[INSTRUCTIONS TO FOLLOW] Whichever lines of the entries hold the word "image" should be identified and copied.

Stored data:
---------------

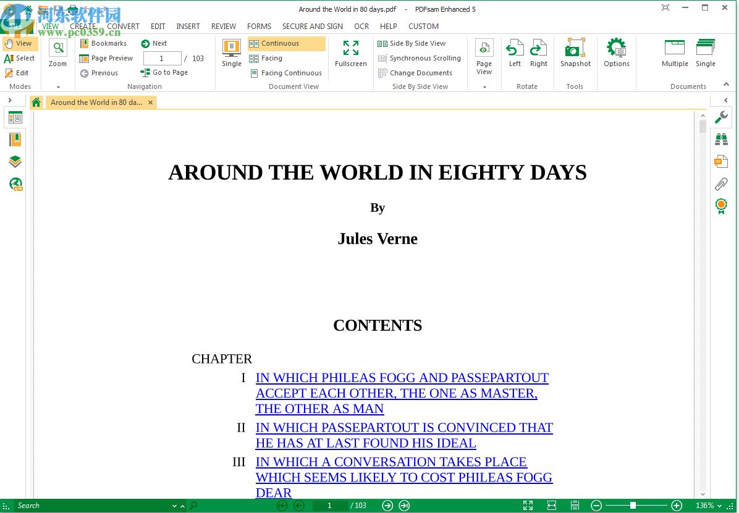Viewport: 739px width, 513px height.
Task: Rotate the page Left
Action: 514,53
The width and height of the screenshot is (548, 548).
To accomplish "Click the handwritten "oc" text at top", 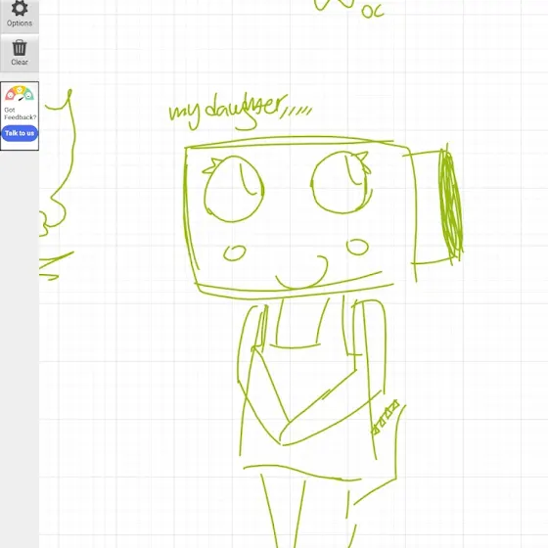I will [373, 12].
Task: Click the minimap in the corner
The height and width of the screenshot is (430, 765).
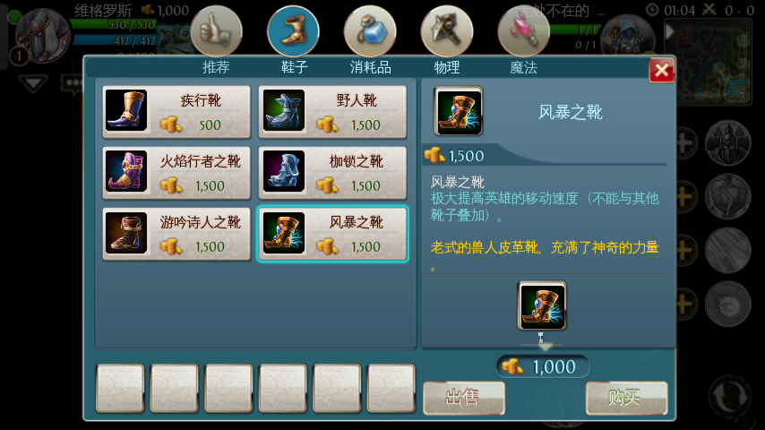Action: 709,62
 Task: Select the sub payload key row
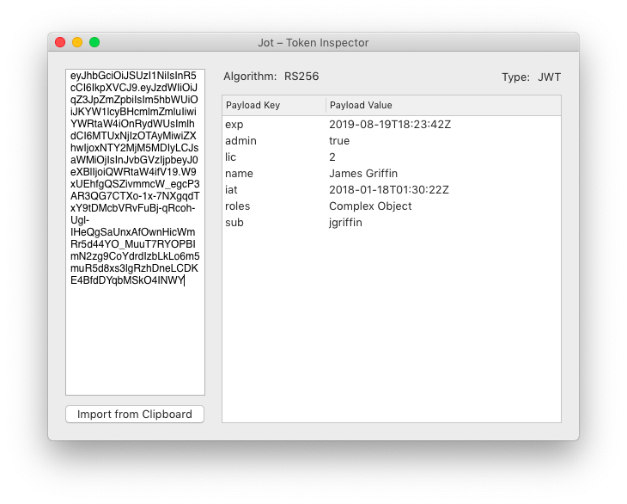234,223
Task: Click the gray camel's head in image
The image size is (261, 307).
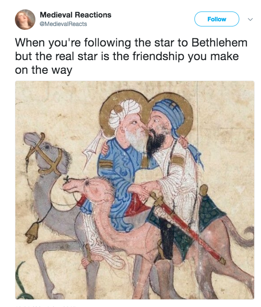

---------------

[YOUR SOLUTION]
Task: Click the gray camel's head in image
The image size is (261, 307).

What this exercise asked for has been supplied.